O ESPELHO E O DESEJO
Os espelhos da minha mente não são neutros. Refletem imagens marcadas pelo olhar do outro, pelas lembranças da infância, pelas feridas e pelos ideais que me constituíram. Muitas vezes, quando me olho nesse espelho interno, não encontro a mim mesmo, mas o pior do outro: a crítica que me desqualificou, a rejeição que me feriu, a humilhação que me fixou em um lugar de menos-valia. Nesse reflexo, acabo confundindo quem sou com a sombra de quem me atravessou, e minha própria imagem se transforma em cárcere.

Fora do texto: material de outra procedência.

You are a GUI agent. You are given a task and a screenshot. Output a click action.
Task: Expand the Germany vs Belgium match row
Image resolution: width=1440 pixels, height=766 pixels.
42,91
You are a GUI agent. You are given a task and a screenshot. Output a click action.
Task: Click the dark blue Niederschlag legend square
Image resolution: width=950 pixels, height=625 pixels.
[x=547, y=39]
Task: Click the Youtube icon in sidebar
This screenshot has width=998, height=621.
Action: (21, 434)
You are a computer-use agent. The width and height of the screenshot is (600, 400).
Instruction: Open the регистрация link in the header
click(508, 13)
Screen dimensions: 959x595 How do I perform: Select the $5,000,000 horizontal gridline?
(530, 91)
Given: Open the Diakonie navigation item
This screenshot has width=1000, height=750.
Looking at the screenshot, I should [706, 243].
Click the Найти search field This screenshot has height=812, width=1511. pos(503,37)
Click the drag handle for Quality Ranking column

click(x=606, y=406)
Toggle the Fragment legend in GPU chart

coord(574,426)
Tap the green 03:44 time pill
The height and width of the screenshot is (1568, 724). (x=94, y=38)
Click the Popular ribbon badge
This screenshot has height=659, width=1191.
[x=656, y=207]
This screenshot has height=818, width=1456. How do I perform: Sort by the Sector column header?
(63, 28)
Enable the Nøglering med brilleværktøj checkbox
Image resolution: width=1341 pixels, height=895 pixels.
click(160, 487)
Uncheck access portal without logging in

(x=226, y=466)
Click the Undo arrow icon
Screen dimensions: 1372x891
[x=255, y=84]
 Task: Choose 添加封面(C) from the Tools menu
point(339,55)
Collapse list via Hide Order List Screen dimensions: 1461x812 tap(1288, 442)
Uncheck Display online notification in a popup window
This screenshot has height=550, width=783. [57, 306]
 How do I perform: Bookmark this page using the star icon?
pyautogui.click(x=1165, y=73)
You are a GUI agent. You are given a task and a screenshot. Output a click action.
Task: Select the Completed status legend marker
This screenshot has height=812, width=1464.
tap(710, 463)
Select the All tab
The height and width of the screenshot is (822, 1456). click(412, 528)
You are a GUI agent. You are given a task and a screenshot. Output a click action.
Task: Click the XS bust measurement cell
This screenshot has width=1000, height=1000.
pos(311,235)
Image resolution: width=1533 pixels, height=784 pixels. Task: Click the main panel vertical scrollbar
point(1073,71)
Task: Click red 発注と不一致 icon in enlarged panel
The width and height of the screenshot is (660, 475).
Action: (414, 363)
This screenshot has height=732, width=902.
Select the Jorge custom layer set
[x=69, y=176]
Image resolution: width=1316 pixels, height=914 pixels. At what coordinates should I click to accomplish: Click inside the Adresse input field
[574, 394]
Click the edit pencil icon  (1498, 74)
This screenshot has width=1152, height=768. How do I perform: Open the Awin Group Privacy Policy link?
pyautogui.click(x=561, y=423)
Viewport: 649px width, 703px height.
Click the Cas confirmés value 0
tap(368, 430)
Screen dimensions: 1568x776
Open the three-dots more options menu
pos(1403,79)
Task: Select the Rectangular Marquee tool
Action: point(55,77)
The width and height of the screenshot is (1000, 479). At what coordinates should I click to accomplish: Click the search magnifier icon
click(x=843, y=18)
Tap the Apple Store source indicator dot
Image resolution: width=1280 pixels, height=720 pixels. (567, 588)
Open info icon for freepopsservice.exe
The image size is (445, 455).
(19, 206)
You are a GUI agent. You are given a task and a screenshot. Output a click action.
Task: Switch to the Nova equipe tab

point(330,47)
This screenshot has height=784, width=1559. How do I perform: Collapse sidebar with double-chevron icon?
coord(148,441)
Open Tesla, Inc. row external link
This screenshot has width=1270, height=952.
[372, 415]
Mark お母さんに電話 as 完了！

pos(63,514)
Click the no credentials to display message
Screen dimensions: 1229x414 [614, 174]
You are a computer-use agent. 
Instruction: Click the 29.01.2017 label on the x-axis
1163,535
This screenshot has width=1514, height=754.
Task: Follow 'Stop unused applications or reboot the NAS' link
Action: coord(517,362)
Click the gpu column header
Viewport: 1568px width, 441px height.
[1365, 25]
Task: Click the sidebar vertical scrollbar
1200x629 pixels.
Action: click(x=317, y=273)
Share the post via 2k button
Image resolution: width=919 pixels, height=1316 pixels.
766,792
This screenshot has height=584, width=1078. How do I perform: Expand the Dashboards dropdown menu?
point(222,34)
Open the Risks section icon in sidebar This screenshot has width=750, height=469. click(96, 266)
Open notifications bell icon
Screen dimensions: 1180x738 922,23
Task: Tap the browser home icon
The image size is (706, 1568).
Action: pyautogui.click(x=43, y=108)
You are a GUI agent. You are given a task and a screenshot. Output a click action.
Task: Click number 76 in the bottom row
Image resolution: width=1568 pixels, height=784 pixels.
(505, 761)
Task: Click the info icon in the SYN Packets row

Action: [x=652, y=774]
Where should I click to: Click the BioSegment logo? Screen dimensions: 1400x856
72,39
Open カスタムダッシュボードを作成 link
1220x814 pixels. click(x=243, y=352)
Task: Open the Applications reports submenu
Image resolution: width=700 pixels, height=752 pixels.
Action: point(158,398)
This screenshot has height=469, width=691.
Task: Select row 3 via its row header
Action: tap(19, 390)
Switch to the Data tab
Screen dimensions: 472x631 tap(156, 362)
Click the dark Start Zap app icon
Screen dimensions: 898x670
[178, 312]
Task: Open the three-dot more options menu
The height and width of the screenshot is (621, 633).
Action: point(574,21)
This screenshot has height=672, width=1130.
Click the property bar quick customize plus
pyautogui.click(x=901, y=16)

Mas aprendi que o espelho não precisa aprisionar; ele também pode devolver o que há de mais vivo em mim: o meu desejo. Sei que minha identidade nasceu de imagens, como mostrou Lacan no estádio do espelho, mas percebo que essa imagem não é estática. Ela pode ser reatualizada, reinscrita, ressignificada. Em meu próprio processo de análise, vou aprendendo a distinguir o reflexo mortífero — aquele que me aprisiona no olhar do outro — da possibilidade de reconhecer-me como sujeito desejante, portador de singularidade e potência.
Refletir o melhor de mim não é me iludir com uma perfeição narcísica, mas romper com a tirania das identificações alienantes. É sustentar-me naquilo que não se reduz ao espelho, mas o atravessa: o que insiste, o que falta, o que aponta para além da repetição. O espelho da minha cabeça já não é apenas a superfície onde retorna o olhar do outro, mas o lugar onde posso, enfim, reencontrar-me com o mais íntimo e verdadeiro de mim.